Lo studio dei cinque istituti propone per l'appunto di far leva su questo legame potenziale tra le elezioni europee e la scelta del presidente della Commissione, individuandovi uno degli strumenti fondamentali per dare maggiore peso politico al voto dei cittadini. Che potrebbe così avere un impatto diretto sulla nomina di una delle figure istituzionali chiave dell'Ue. Mentre oggi una delle ragioni che, agli occhi dei cittadini, rendono le elezioni europee di secondo ordine rispetto a quelle nazionali, è proprio il fatto che l'elettore non ha chiaro quali effetti politici ne derivino. Nelle elezioni nazionali la competizione fra i candidati alla guida del governo è di solito non meno importante di quella fra i partiti. È così anche in Italia da quindici anni. Peraltro, la stessa prassi può essere citata a sostegno di questa proposta: nelle ultime elezioni europee il PPE mise in chiaro che se fosse risultato il gruppo più forte nel PE, avrebbe rivendicato per uno dei suoi leader la presidenza della Commissione, come poi accaduto con la nomina di Barroso.

Giocare a carte scoperte

Va da sé che se si consolidasse la prassi in base alla quale i partiti politici o le coalizioni europee nominano ogni cinque anni il loro candidato alla presidenza della Commissione, questo costituirebbe di per sé uno stimolo potente al loro sviluppo e ne faciliterebbe la coesione. A livello istituzionale si rafforzerebbe il legame fiduciario tra il PE e la Commissione e, in generale, la dimensione comunitaria rispetto a quella intergovernativa.
Ma i giochi non sono già fatti? Sembra infatti che dietro le quinte i governi, o almeno alcuni di essi, si siano già accordati sul rinnovo del mandato a Barroso. Ma intanto, dare per scontato il sostegno del PE a qualsivoglia accordo intergovernativo, visti i precedenti, è una bella scommessa. E forse mai come quest'anno le elezioni europee sembrano aperte ai più diversi esiti. In tempi di crisi gli spostamenti possono anche essere molto ampi. Anche l'accordo su Barroso peraltro è tutt'altro che ferreo, se è vero che qualche giorno fa il presidente francese Sarkozy ne ha preso apertamente le distanze. Non sarebbe a questo punto più logico e onesto giocare a carte scoperte?
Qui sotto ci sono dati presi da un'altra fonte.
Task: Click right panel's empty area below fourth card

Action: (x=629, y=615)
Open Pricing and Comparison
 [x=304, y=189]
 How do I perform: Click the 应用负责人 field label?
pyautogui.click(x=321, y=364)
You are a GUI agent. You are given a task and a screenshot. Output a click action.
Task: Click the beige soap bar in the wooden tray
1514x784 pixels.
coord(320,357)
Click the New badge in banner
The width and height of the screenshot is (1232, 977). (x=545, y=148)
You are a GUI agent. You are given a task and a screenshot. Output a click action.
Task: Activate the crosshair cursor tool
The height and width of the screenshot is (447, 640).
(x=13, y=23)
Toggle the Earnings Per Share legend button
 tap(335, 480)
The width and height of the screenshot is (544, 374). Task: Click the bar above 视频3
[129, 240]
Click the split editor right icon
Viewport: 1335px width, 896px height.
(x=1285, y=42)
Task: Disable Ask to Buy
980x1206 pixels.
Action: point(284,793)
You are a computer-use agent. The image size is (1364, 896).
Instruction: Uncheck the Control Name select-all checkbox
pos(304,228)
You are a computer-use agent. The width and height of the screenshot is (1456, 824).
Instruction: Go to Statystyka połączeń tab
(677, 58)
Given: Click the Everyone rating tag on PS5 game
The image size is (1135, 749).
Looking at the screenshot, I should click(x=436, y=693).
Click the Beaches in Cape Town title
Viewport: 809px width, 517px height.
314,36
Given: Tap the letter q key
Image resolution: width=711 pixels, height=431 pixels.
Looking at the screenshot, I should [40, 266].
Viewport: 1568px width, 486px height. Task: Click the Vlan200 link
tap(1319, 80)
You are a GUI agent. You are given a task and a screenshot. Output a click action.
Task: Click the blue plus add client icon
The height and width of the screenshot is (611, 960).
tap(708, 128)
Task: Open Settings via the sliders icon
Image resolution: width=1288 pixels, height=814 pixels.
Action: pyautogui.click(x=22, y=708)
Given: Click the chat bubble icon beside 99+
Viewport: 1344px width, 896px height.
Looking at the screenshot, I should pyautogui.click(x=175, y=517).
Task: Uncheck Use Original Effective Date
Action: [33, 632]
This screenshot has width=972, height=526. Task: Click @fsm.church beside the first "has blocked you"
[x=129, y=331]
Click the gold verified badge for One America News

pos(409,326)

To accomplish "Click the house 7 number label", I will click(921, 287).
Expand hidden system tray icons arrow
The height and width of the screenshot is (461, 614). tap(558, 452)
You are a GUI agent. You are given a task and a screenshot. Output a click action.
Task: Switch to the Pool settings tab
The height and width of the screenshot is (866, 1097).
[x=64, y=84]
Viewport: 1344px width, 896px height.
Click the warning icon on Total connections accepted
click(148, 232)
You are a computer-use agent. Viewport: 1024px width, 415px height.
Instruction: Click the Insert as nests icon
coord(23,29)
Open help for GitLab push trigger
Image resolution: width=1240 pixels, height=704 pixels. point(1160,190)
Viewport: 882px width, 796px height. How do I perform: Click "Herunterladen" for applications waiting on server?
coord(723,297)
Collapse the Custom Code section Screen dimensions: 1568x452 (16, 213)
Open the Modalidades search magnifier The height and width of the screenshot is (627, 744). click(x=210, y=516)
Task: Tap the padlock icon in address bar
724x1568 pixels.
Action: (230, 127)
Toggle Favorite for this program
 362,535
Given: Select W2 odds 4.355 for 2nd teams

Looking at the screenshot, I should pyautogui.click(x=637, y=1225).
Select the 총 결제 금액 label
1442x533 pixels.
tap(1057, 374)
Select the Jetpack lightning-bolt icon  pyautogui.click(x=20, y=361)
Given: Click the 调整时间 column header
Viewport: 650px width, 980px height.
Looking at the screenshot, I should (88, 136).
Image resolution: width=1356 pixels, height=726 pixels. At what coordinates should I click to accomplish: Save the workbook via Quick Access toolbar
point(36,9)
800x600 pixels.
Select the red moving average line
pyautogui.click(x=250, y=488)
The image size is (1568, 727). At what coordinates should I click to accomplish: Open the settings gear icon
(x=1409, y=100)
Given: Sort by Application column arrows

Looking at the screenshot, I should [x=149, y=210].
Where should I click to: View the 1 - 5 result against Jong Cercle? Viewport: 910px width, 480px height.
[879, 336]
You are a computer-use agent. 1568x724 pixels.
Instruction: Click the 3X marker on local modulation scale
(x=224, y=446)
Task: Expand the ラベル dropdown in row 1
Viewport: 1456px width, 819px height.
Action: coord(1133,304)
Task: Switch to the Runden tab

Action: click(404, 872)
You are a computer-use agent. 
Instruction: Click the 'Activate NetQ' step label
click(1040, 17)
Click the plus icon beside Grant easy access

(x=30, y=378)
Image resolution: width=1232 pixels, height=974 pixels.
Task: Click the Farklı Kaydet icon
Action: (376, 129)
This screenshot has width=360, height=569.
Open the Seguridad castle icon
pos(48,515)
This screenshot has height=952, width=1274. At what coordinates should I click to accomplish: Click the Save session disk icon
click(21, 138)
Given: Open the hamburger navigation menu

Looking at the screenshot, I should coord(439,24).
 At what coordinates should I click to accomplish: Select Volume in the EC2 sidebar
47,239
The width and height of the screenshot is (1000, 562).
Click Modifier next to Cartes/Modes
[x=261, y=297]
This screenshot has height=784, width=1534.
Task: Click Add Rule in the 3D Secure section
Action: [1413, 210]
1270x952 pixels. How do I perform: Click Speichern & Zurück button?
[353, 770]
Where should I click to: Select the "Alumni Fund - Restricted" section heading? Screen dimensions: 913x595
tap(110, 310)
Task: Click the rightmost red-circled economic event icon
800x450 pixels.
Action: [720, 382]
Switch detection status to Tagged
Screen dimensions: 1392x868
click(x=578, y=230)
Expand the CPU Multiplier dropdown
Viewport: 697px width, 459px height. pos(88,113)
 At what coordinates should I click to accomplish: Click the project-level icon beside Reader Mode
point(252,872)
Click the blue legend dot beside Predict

Creare un circuito virtuoso
Ma che succede se nessun partito o coalizione europea ottiene una chiara maggioranza? Non per questo la competizione fra i candidati sarebbe inutile. Si guardi al caso tedesco: nelle ultime elezioni nessuno dei due maggiori partiti ha prevalso sull'altro, ma il Parlamento ha comunque scelto come cancelliere un candidato su cui gli elettori avevano potuto esprimersi.
Ma la Commissione non rischierebbe così di “politicizzarsi”? In realtà, come si è visto, è lo stesso Trattato di Lisbona che spinge in questa direzione. Ma in concreto la Commissione, assumendo un profilo più politico, non potrebbe perdere parte del suo potere, quello che le deriva dalla sua natura “tecnica”? Anche ammesso che si possa fare una così netta distinzione tra funzione tecnica e politica della Commissione, la realtà è che il ruolo della Commissione sta da tempo subendo una progressiva erosione. Un legame più forte con il PE potrebbe semmai contribuire a invertire questo processo.
In definitiva, sta qui il punto di forza dello studio dei cinque istituti: quello di prefigurare un circuito virtuoso che, a partire da una trasformazione in senso più europeo delle elezioni del PE, dia più forza alle istituzioni dell'Unione e, ciò che più conta, alla loro capacità di realizzare politiche nell'interesse dei cittadini.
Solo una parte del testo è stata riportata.